Pastor’s ponderings

As you read this, I am away this weekend participating in a Walk to Emmaus weekend.  It is always an honor to assist in such an event.  Yet, I also realize that many have little idea what it actually is.  So, let me try to briefly explain.

            The Walk to Emmaus website ( ) notes, “The walk to Emmaus is an experience of Christian spiritual renewal and formation that begins with a three-day short course in Christianity. It is an opportunity to meet Jesus Christ in a new way as God’s grace and love is revealed to you through other believers.”  “You will enjoy three days of singing, learning, laughing, worshiping, reflecting, praying and participating in small groups.  Discussions center around fifteen talks given by laity and clergy.  These talks present the theme of God’s grace, how that grace comes alive in the Christian community and how it is expressed in the world.  You’ll also discover how grace is real in your life, how you live a life of grace, and how you bring that grace to others. You will have the opportunity to participate in the daily celebration of Holy Communion and to understand more fully the body of Christ.  You will experience God’s grace through the prayers and acts of anonymous service offered by the Emmaus community.  You will leave with an experience of Christian love in action that will equip you for new levels of grace-filled service and leadership.”

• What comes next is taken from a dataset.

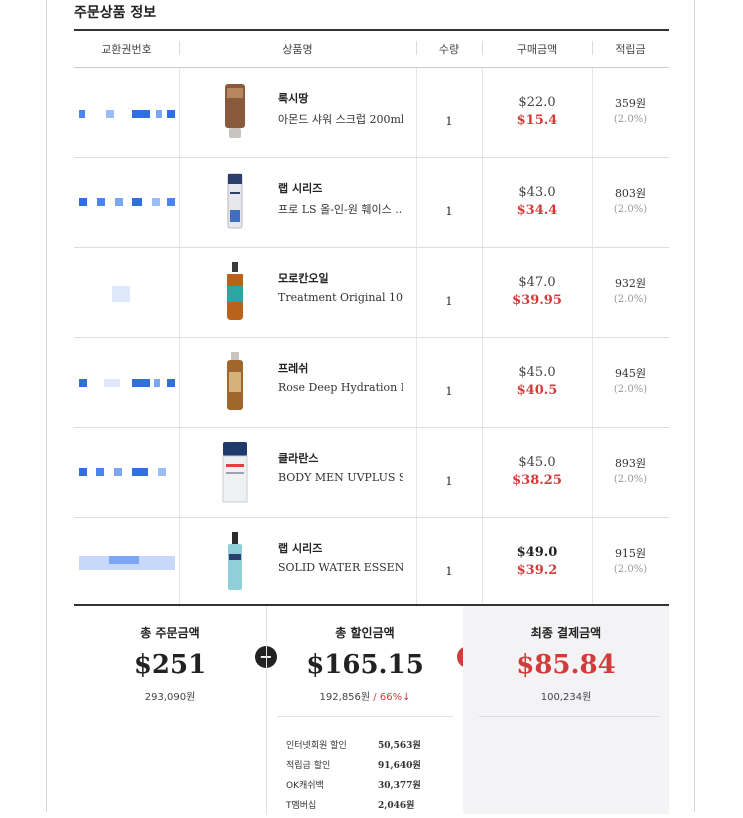  I want to click on total-discount-krw: 192,856원, so click(345, 698).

            During the course of the weekend, I serve as a spiritual director, giving a couple of the talks about grace and supporting the team of folks who lead the event.  Yes, that is right, I am there for support only; the weekend is run by laity, not clergy.  It is Christian people helping other Christians grow deeper in their relationship with Jesus and the church as the Body of Christ.  For me, it is an enriching spiritual retreat in which the Holy Spirit is constantly at work.  Ever since my walk, several years ago, I have seen this community as a way to strengthen personal and communal faith.  So, I participate as often as I can.

            The Emmaus site notes that there but only some basic recommendations for those who would like to participate: “Emmaus is open to members of any Christian denomination. Emmaus is for the development of Christian leaders who: Are members of a local church, Have a desire to strengthen their spiritual lives, May have unanswered questions about their faith, Understand that being a Christian involves responsibility, Are willing to dedicate their everyday lives to God in an ongoing manner.”  The reality is most Christians I know fall into these guidelines.  So, perhaps the only question that remains is – how are you being called to ponder participation today?